(Stored data entries)
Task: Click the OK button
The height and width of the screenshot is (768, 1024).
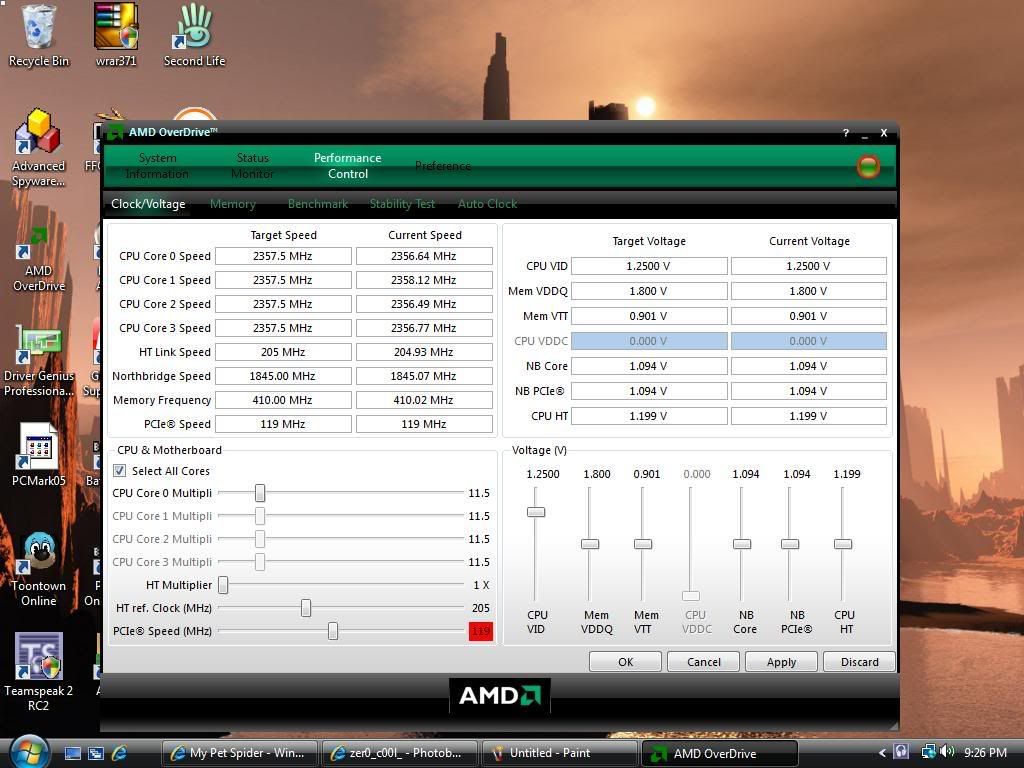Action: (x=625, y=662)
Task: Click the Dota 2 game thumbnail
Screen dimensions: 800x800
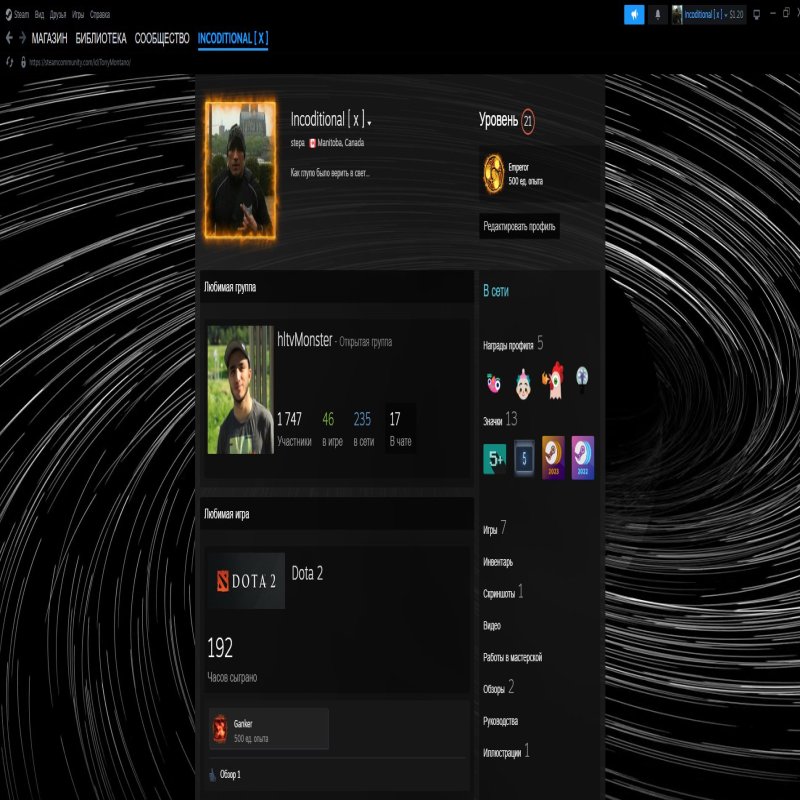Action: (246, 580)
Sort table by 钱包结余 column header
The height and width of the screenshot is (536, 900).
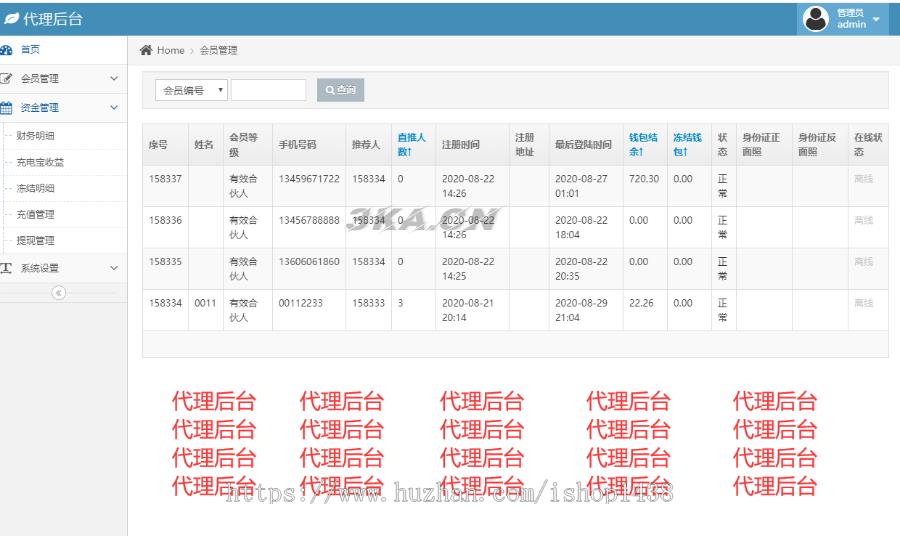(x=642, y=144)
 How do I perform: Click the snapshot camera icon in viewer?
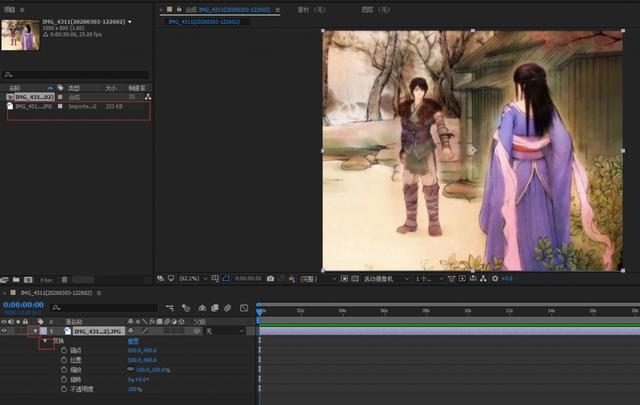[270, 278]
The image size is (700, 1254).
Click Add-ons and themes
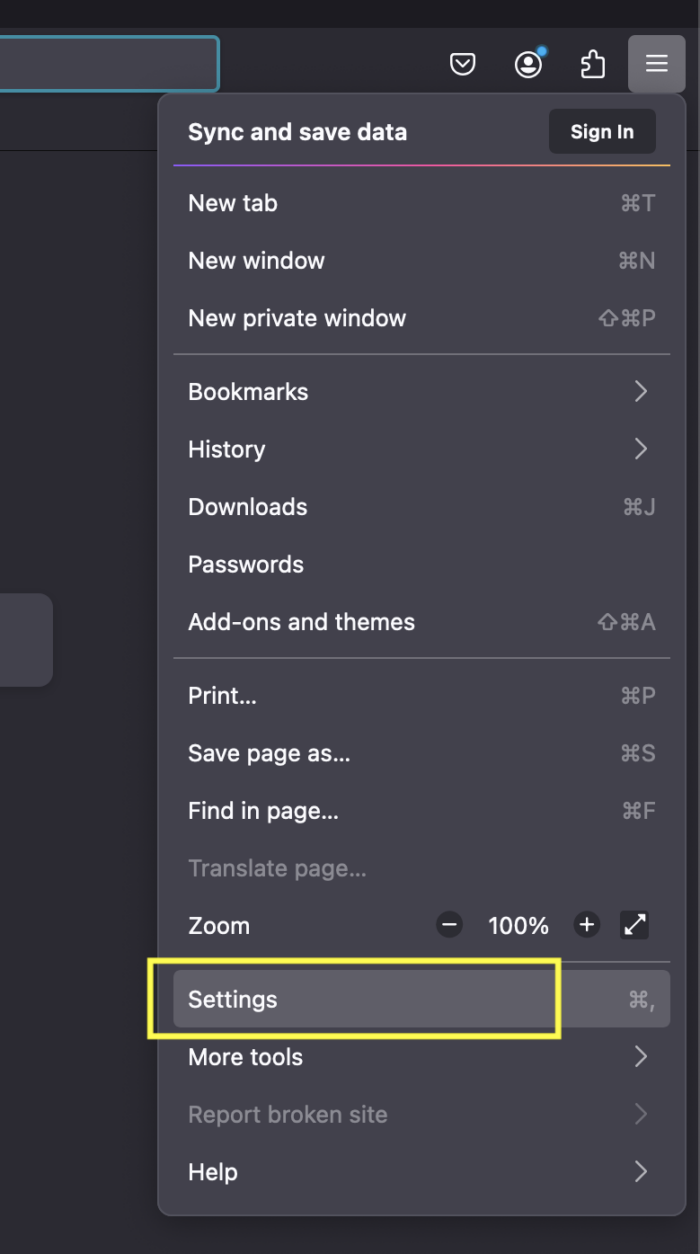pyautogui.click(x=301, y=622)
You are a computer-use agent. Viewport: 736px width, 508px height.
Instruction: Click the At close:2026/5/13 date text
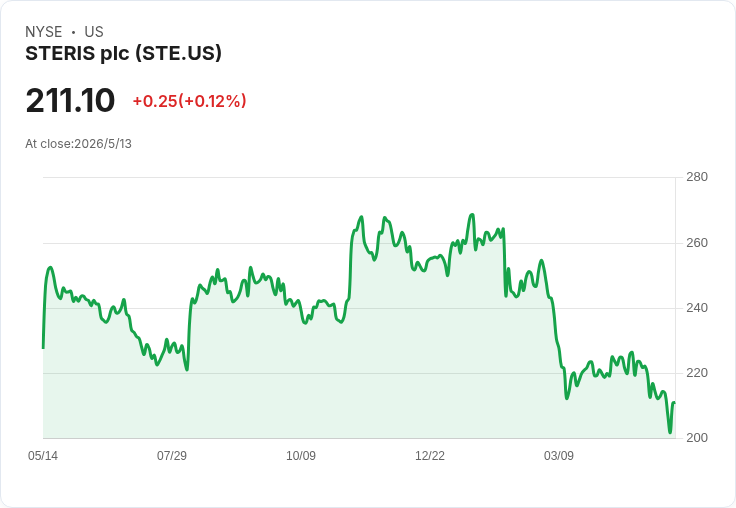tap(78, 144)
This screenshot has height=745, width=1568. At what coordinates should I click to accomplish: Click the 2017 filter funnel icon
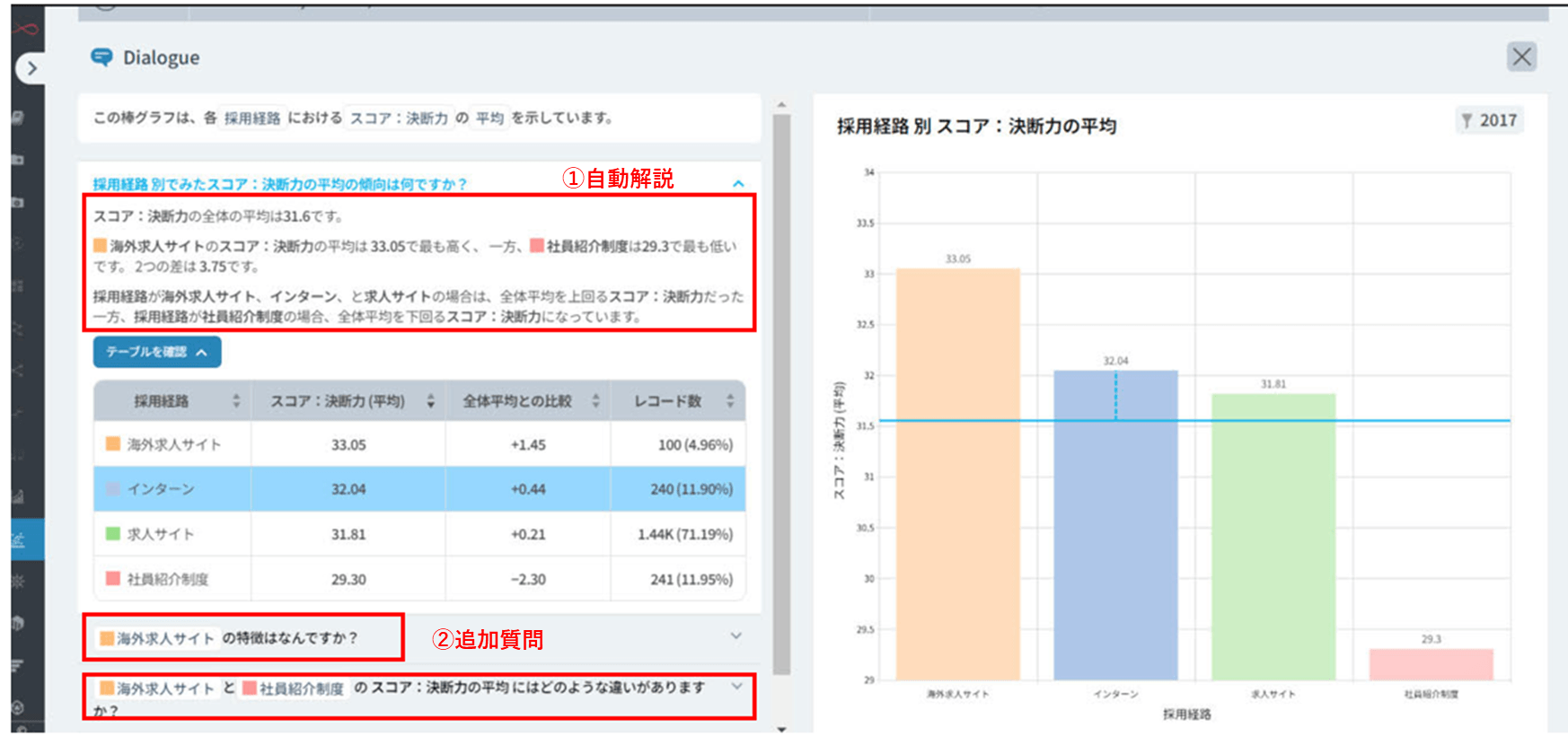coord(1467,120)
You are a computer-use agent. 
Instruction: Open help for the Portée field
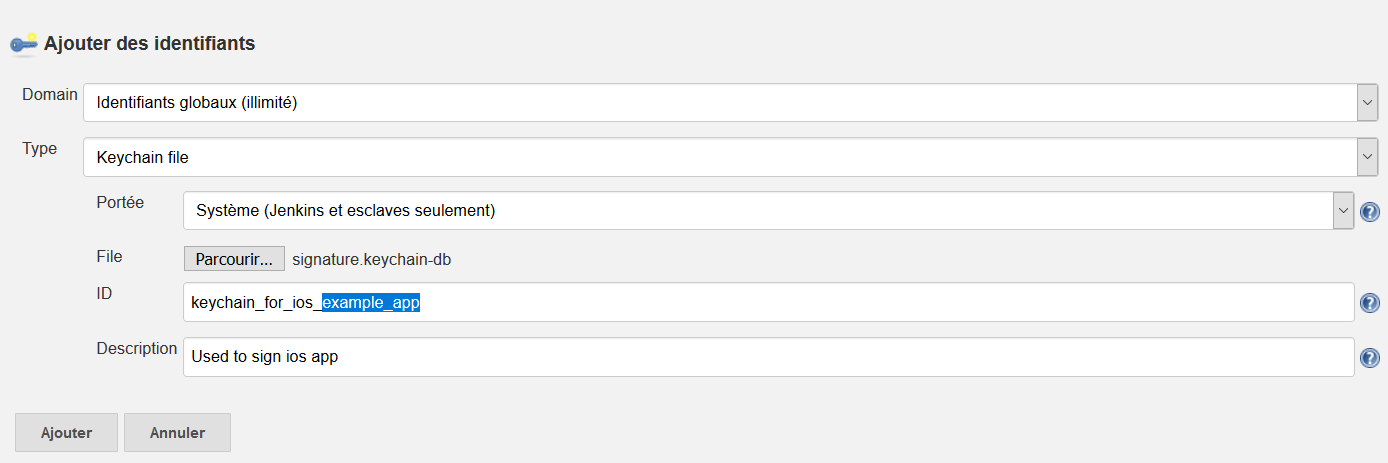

## Exercise goal
Transcribe the records above exactly as they appear, leaving out any pictures.

## Answer below
Task: Click the OK button
The height and width of the screenshot is (768, 1024).
Action: (x=625, y=662)
Task: Click the Dota 2 game thumbnail
Screen dimensions: 800x800
Action: (246, 580)
Sort table by 钱包结余 column header
The height and width of the screenshot is (536, 900).
(x=642, y=144)
 How do I perform: Click the snapshot camera icon in viewer?
[270, 278]
The image size is (700, 1254).
Click Add-ons and themes
pyautogui.click(x=301, y=622)
You are a computer-use agent. Viewport: 736px width, 508px height.
Instruction: Click the At close:2026/5/13 date text
tap(78, 144)
This screenshot has height=745, width=1568. At what coordinates should I click to accomplish: Click the 2017 filter funnel icon
coord(1467,120)
You are a computer-use agent. 
Instruction: Open help for the Portée field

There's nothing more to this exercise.